Commercial or Promotional Shipments

Commercial and promotional shipments are not subject to this guidance. Whether or not a shipment is commercial or promotional may be determined by a number of factors including, for example, the type of product, accompanying literature, size, value, and/or destination of the shipment. FDA personnel may also consider whether an importation of drugs or medical devices is a commercial shipment by evaluating whether the article appears to have been purchased for personal use or whether the quantity suggests commercial distribution (i.e., the supply exceeds what one person might take in approximately three months). Commercial shipments generally include shipments other than those products that are personally carried, shipped by a personal non-commercial representative of a consignee, or shipped from a foreign medical facility where a person has undergone treatment.



Products Other than Drugs and Devices

Many products other than drugs, biologics, and devices that individuals seek to import in personal quantities do not pose a significant health risk although they appear to be violative and may be the subject of an import alert or automatic detention based on standards violations, filth, and/or labeling problems. When such items are brought to FDA's attention by Customs, it may be appropriate for FDA personnel to use their discretion to "Release with Comment" and advise the importer of the agency's concerns. FDA personnel should be alert to and should detain those products that do pose a significant health risk.



Drugs, Biologics, and Devices

When personal shipments of drugs and devices that appear violative are brought to FDA's attention by Customs, FDA personnel will use their discretion to decide on a case by case basis whether to detain, refuse, or allow entry of the product. Generally, drugs and devices subject to Import Alerts are not amenable to this guidance. Devices to be used by practitioners for treating patients should not be viewed as personal importations subject to this chapter. Drugs subject to Drug Enforcement Agency (DEA) jurisdiction should be returned to Customs for handling.



In deciding whether to exercise discretion to allow personal shipments of drugs or devices, FDA personnel may consider a more permissive policy in the following situations:

1. when the intended use is appropriately identified, such use is not for treatment of a serious condition, and the product is not known to represent a significant health risk; or

2. when a) the intended use is unapproved and for a serious condition for which effective treatment may not be available domestically either through commercial or clinical means; b) there is no known commercialization or promotion to persons residing in the U.S. by those involved in the distribution of the product at issue; c) the product is considered not to represent an unreasonable risk; and d) the individual seeking to import the product affirms in writing that it is for the patient's own use (generally not more than 3 month supply)and provides the name and address of the doctor licensed in the U.S. responsible for his or her treatment with the product, or provides evidence that the product is for the continuation of a treatment begun in a foreign country.



If there are any questions about the application of these factors to any product, the product should be detained and FDA personnel should consult with the appropriate headquarters office.

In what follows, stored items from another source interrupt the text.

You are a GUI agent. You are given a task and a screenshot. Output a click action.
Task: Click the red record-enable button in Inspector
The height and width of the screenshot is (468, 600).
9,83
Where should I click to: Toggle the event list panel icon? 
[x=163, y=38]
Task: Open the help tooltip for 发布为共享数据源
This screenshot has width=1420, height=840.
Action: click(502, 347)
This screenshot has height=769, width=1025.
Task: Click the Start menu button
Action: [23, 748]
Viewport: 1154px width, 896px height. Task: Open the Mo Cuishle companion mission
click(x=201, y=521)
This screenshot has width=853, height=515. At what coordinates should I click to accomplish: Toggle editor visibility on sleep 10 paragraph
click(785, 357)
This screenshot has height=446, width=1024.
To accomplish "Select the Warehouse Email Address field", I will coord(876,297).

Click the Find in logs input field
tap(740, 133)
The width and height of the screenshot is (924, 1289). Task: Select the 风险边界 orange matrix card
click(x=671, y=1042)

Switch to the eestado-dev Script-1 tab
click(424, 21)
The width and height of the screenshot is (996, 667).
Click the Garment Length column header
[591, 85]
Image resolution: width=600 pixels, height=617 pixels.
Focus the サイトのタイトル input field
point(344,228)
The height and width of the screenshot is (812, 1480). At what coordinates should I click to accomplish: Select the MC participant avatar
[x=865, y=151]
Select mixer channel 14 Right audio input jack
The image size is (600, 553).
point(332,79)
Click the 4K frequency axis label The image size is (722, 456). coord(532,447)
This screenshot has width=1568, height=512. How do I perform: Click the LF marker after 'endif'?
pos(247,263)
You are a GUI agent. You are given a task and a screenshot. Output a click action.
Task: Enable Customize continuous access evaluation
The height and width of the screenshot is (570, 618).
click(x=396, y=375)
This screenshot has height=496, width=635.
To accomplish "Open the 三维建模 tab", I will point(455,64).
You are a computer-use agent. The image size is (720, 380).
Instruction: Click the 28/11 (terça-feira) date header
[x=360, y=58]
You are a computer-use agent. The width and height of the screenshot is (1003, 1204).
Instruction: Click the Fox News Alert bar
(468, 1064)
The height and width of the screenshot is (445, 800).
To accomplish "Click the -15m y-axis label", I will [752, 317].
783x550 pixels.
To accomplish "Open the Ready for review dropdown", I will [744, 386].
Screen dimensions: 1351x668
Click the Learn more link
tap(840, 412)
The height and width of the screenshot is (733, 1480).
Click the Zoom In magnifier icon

When a shipment is not refused entry, FDA personnel may consider issuing a "Release with Comment" and, as appropriate, advise the recipient that 1) the drug (or device) that has been obtained for personal use appears to be unapproved in the United States; 2) the drug (or device) should be used under medical supervision; 3) FDA may detain future shipments of this product; and 4) the patient's physician should consider for example, enrolling the patient in an Investigational study or applying for Investigation New Drug (IND), Compassionate IND, or Treatment IND exemption.



IMPORT ALERTS

FDA personnel should recommend to the Division of Import Operations and Policy (HFC-170) the issuance of an import alert if they encounter:

1. personal importation of products that represent either a direct or indirect health risk; or

2. the promotion of unapproved foreign products for mail order shipment; or repeated importation of products that represent fraud*.